Q: Why is campylobacteriosis infection a problem?
Daniel Wilson: The World Health Organization expects that every year 1% of the population of developed nations will suffer campylobacteriosis, a diarrhoeal disease that can lead to serious pathological conditions as a result of the infection, such as Guillain-Barré syndrome and reactive arthritis. Infection with Campylobacter is the most commonly identified cause of bacterial gastro-enteritis, ahead of Salmonella, Escherichia coli, Clostridium and Listeria combined. The cost to the world economy of Campylobacter infection is measured in billions of dollars per year.
Q: How can genetic information be used to look at bacteria transmission?

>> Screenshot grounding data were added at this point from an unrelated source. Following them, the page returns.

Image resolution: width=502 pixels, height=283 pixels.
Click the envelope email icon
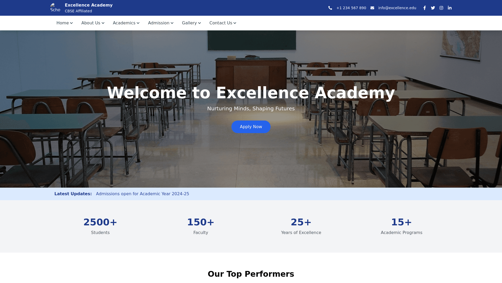point(372,8)
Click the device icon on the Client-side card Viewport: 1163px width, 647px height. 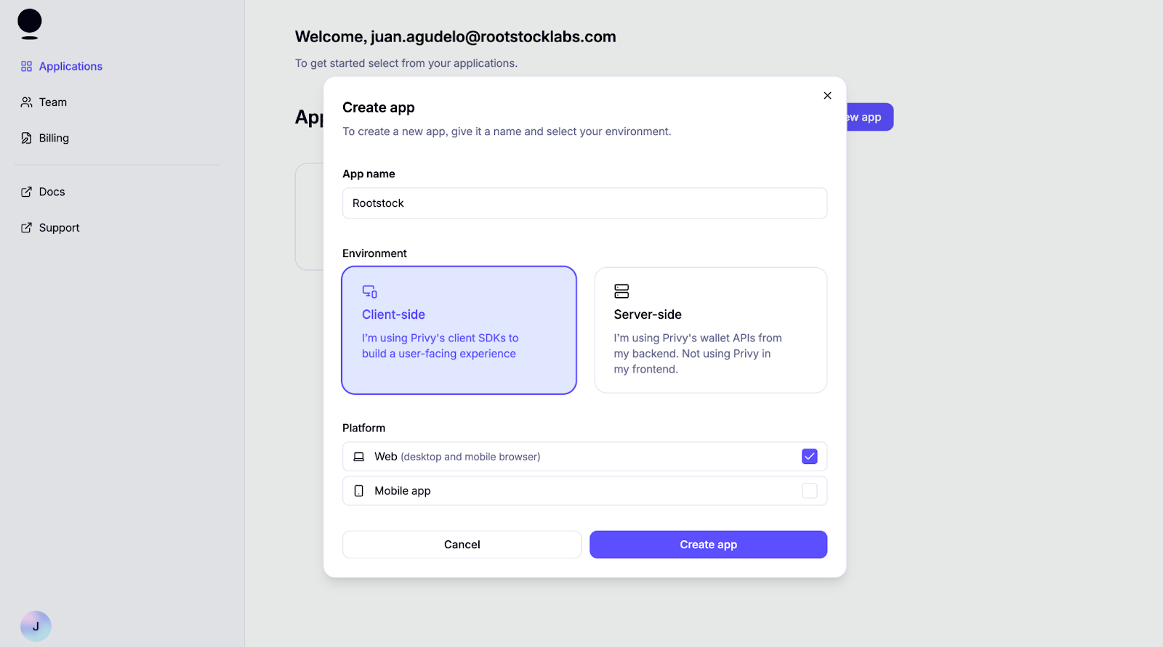[x=369, y=291]
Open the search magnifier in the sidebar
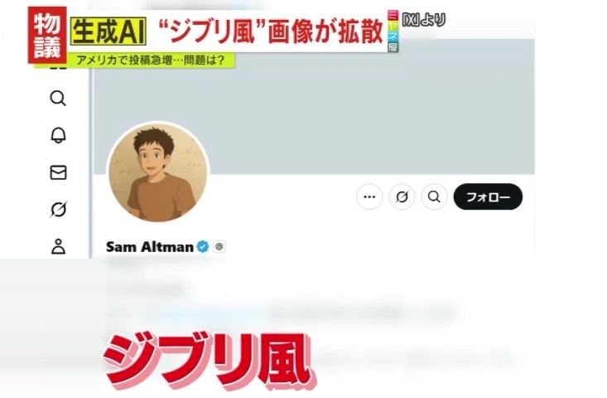Viewport: 607px width, 398px height. pyautogui.click(x=58, y=98)
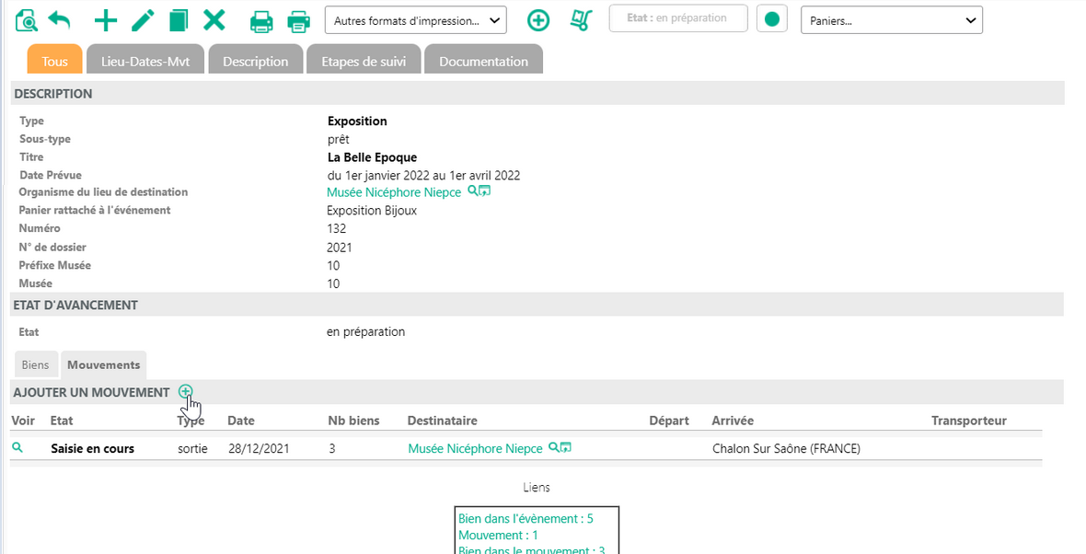The width and height of the screenshot is (1086, 554).
Task: Click the back arrow icon
Action: [59, 20]
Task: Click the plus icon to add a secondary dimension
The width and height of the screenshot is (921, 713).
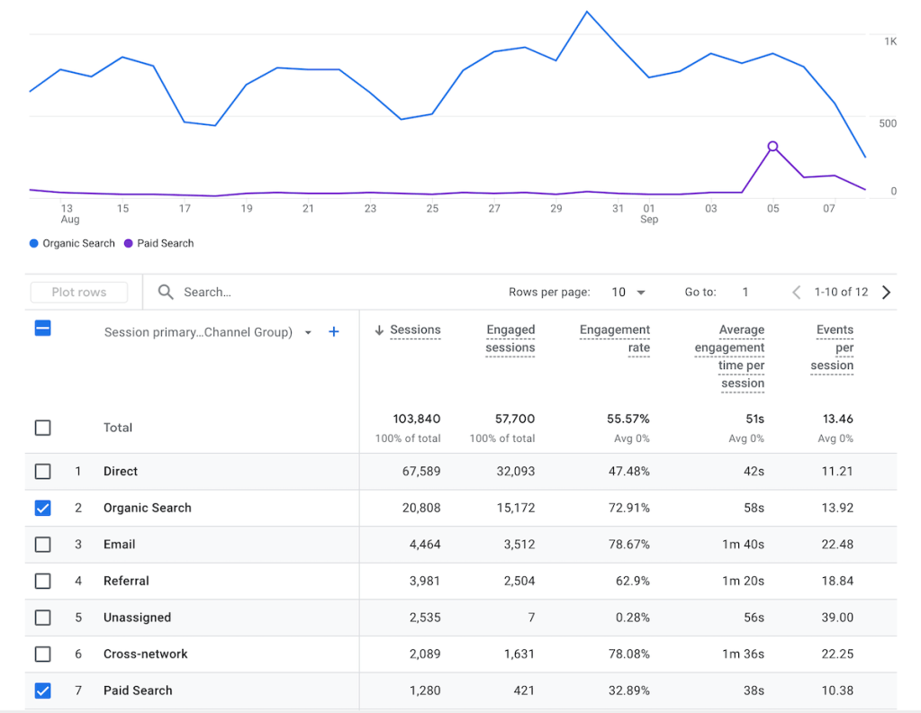Action: [333, 332]
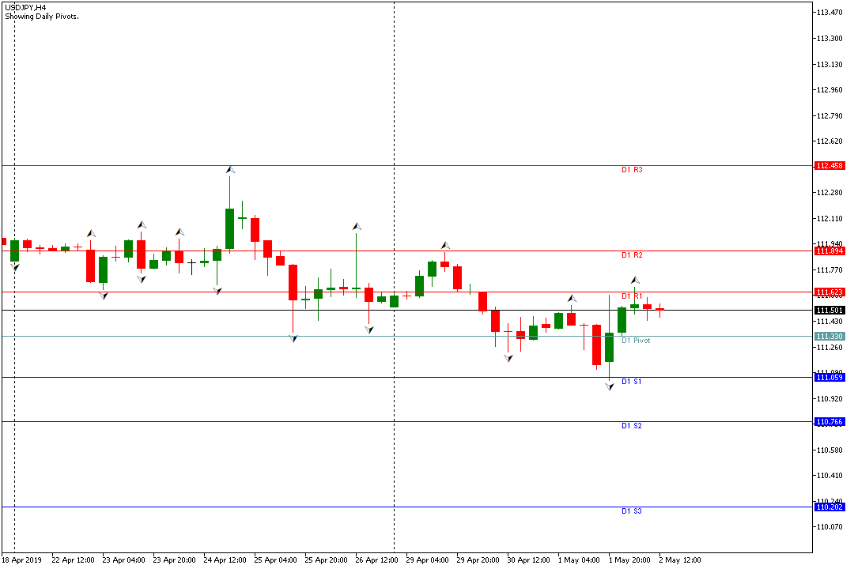The image size is (854, 569).
Task: Click the blue 111.059 S1 price tag
Action: 830,378
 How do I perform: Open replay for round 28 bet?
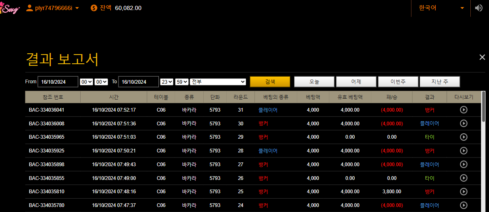point(464,151)
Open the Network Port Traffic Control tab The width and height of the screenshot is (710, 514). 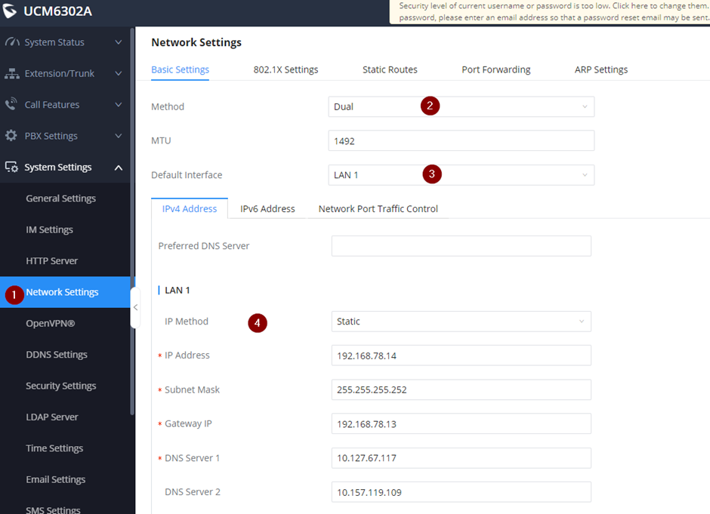pyautogui.click(x=378, y=209)
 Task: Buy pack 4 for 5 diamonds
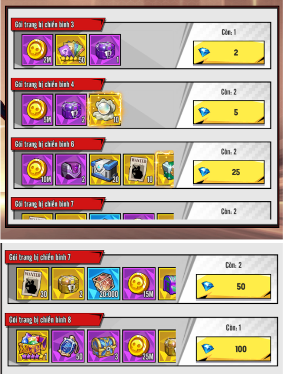click(x=229, y=112)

DW: Campylobacter jejuni and Campylobacter coli are zoonotic pathogens with wide host ranges including farm animals (cattle, sheep, poultry, pigs) and wild animals (birds and mammals) and they are routinely isolated from fresh and marine water sources, and sewage. By sampling the Campylobacter infecting humans, looking at their genomes and comparing them to samples from farm animals, wild animals and water sources, we can identify the likely sources of transmission. This information can then be used to help control outbreaks.
Q: What techniques are you using to model disease transmission?

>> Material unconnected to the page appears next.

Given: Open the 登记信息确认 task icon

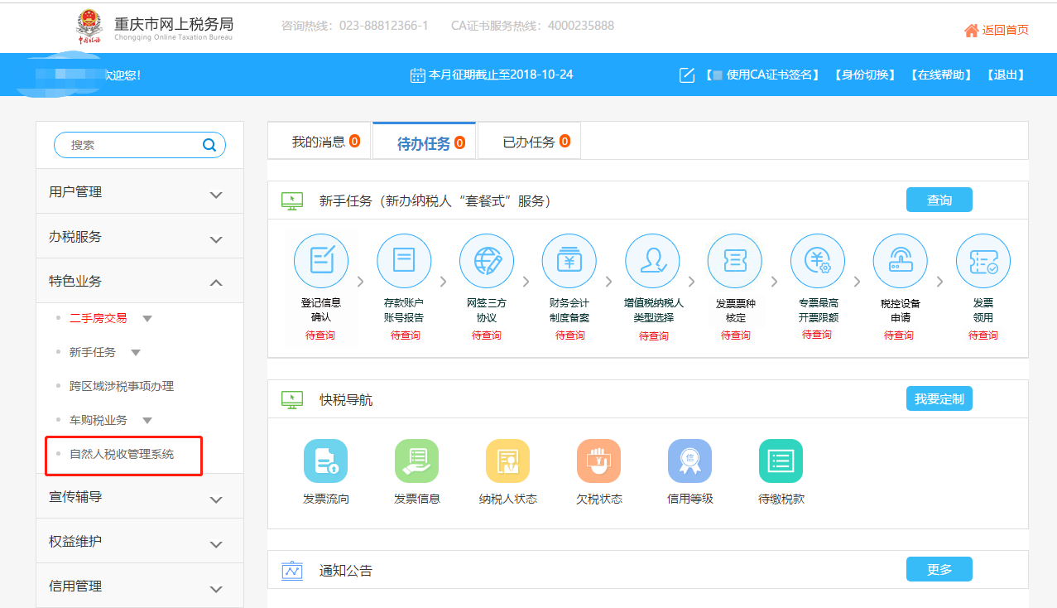Looking at the screenshot, I should point(321,260).
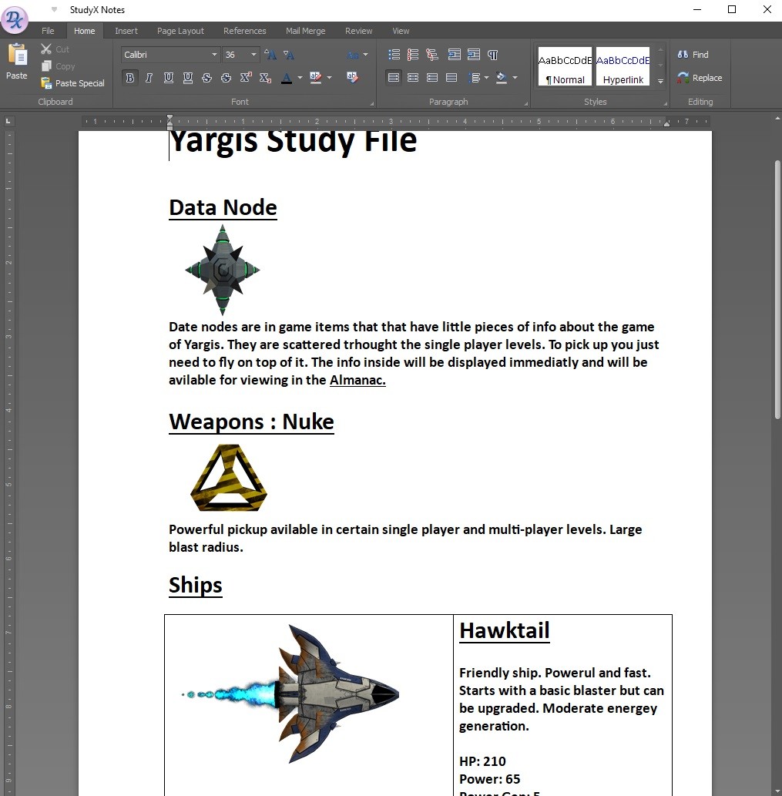
Task: Open the font size dropdown
Action: [252, 55]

DW: Transmission history is recorded in the genetic diversity of pathogen populations and may be unlocked through genomic analysis. By sequencing Campylobacter genomes and modelling their evolution during transmission, we can probabilistically assign human cases to source populations. Previously we have shown that 97% of cases of campylobacteriosis are attributable to meat and poultry, with chicken and cattle the principal sources; wild animal and environmental reservoirs are responsible for just 3% of human disease. Using whole genome sequencing we are improving our understanding of transmission dynamics to help target efforts aimed at preventing food-borne transmission.